“盲点”を探そう!

うっかりして気づかないことを、「盲点をつかれる」 などとよく言うが、この慣用句にもなってしまった「盲点」は、実際にヒトの目に存在する。

 眼球裏側の網膜は、光を感じる細胞(錐状体と杆状体)に覆われているが、残念ながら(?!)、この細胞がない部分がある。ここには神経と血管が一点に集まり、網膜から脳へとつながっている。この点を視神経乳頭といい、光を感じることができないため、「盲点」とも呼ばれる。

 それでは、実際に盲点を探してみよう。紙と鉛筆で、下のような図を書く。(だいたい等倍)

 右目を閉じ、紙をA-Bの結ぶ線が水平になるように保ち、左目では点Bを見つめながら、近づけてゆく。顔から15cmくらいのところで、Aの点が、視野から消えてなくなってしまう。もちろん、視点をAに合わせれば、見えるのだが、視点をBからそらさないのがポイントである。逆の目で、同じようやってもいい。両目それぞれで、盲点を確認することができるはず。

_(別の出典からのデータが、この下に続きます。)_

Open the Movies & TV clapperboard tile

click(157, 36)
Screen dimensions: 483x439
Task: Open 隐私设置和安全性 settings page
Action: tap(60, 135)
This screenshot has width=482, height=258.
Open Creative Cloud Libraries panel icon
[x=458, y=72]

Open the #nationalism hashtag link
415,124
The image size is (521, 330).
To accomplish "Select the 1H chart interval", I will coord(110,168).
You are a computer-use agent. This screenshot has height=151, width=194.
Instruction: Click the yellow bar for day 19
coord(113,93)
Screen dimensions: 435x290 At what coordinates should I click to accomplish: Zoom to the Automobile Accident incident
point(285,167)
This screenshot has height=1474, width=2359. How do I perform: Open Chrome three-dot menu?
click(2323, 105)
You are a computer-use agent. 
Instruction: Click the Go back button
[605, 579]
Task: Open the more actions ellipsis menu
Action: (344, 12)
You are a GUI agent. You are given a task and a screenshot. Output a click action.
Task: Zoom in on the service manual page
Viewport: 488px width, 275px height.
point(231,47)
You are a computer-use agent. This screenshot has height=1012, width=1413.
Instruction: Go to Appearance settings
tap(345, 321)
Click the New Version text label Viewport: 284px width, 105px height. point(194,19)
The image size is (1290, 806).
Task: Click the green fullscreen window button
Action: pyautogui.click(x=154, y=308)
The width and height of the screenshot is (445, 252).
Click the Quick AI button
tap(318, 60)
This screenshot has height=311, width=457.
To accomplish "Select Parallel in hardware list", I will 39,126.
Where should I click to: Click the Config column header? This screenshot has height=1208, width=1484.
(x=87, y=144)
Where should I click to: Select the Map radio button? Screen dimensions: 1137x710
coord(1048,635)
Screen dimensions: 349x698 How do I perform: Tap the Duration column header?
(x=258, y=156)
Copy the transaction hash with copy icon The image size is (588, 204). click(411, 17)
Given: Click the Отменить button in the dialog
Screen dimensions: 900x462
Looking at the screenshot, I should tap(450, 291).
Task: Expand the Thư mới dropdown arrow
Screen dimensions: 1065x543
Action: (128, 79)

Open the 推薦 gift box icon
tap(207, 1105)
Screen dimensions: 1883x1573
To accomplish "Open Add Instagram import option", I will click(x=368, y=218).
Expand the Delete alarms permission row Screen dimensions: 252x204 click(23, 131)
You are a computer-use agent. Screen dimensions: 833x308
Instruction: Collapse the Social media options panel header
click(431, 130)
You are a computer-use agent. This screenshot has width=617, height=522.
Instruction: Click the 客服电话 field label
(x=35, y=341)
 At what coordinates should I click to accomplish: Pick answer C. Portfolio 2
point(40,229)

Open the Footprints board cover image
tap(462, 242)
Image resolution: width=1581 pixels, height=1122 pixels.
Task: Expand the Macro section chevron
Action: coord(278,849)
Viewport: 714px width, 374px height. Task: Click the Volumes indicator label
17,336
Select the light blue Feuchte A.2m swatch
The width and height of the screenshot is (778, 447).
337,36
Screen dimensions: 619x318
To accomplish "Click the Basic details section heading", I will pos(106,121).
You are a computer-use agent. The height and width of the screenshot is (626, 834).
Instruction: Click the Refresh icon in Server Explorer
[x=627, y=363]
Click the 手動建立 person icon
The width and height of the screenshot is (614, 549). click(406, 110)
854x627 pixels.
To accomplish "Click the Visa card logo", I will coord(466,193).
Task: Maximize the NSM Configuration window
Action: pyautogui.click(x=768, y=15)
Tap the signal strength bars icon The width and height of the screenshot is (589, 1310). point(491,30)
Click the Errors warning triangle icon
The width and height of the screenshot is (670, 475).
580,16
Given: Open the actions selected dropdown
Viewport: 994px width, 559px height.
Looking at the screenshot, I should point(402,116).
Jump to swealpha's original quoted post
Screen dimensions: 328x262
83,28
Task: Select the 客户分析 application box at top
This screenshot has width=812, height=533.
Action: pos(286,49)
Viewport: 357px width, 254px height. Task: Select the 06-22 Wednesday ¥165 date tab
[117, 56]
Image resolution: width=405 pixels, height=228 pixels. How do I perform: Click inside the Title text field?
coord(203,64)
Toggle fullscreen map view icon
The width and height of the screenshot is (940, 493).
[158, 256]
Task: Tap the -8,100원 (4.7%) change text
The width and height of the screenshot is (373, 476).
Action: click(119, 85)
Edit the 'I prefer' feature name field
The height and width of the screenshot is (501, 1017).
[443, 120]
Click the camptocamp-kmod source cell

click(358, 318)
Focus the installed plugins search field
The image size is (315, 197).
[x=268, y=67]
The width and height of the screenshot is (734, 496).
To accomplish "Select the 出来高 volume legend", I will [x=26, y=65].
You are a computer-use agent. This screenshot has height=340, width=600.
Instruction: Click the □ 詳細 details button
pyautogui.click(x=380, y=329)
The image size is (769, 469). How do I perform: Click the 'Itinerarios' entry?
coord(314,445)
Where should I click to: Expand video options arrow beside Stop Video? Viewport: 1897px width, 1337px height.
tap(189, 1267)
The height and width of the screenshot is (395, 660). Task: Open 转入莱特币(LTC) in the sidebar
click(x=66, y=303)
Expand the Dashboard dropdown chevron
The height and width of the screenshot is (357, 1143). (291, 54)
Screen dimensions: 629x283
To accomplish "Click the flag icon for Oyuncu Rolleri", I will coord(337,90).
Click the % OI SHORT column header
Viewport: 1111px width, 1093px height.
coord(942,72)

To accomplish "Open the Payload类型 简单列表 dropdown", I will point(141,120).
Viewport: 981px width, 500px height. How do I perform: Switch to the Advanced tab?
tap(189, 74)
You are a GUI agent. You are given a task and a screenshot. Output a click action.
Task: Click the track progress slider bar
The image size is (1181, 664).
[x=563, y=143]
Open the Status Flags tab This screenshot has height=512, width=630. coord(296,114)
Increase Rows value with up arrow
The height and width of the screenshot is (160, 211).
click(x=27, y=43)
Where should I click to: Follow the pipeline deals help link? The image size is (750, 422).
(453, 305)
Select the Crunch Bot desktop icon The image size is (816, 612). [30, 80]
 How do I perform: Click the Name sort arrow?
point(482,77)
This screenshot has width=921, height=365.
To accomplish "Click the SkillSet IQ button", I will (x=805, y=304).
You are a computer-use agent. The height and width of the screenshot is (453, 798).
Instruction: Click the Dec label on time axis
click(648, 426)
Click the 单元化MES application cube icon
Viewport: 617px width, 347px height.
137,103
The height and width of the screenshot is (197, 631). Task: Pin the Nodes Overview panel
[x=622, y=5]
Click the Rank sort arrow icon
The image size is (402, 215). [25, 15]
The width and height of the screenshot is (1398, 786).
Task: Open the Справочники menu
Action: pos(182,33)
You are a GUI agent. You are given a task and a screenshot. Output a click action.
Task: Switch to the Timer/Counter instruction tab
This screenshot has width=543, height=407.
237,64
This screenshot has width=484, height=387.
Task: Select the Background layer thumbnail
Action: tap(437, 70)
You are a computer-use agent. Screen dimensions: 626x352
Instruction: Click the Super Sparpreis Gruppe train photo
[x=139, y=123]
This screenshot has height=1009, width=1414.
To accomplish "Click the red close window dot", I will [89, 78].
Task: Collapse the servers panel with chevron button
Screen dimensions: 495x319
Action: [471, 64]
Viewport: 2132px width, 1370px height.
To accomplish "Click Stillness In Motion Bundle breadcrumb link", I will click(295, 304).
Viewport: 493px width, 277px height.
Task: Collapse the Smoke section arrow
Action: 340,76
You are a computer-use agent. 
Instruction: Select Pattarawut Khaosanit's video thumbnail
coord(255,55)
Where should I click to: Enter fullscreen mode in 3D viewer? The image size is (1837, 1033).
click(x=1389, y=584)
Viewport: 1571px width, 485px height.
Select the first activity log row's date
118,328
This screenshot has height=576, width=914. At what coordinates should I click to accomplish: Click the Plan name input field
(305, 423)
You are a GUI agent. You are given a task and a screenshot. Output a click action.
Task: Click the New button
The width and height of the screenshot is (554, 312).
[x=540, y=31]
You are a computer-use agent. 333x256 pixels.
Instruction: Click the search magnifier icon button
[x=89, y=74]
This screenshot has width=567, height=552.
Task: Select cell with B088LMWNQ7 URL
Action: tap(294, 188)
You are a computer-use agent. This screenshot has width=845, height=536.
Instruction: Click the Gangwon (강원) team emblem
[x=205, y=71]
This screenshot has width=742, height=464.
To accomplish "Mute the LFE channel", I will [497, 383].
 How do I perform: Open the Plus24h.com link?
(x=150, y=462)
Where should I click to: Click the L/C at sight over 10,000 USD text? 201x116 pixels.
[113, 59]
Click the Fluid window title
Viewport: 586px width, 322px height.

 日常生活の中では、このようなテストをしない限り、盲点があることに気づくこともない。それは、脳が、盲点で見えない領域を補っているからである。 欠損した映像が神経系によって自動的に復元されているらしい。

 なお、盲点の場所は動物によって違うが、もちろんそれには、進化的な意義がある。リスなどの盲点は、頭上の視野をさえぎることがない位置にあり、空からの天敵である猛禽類(ワシ・タカの類)の発見を、盲点によって防げられることがない。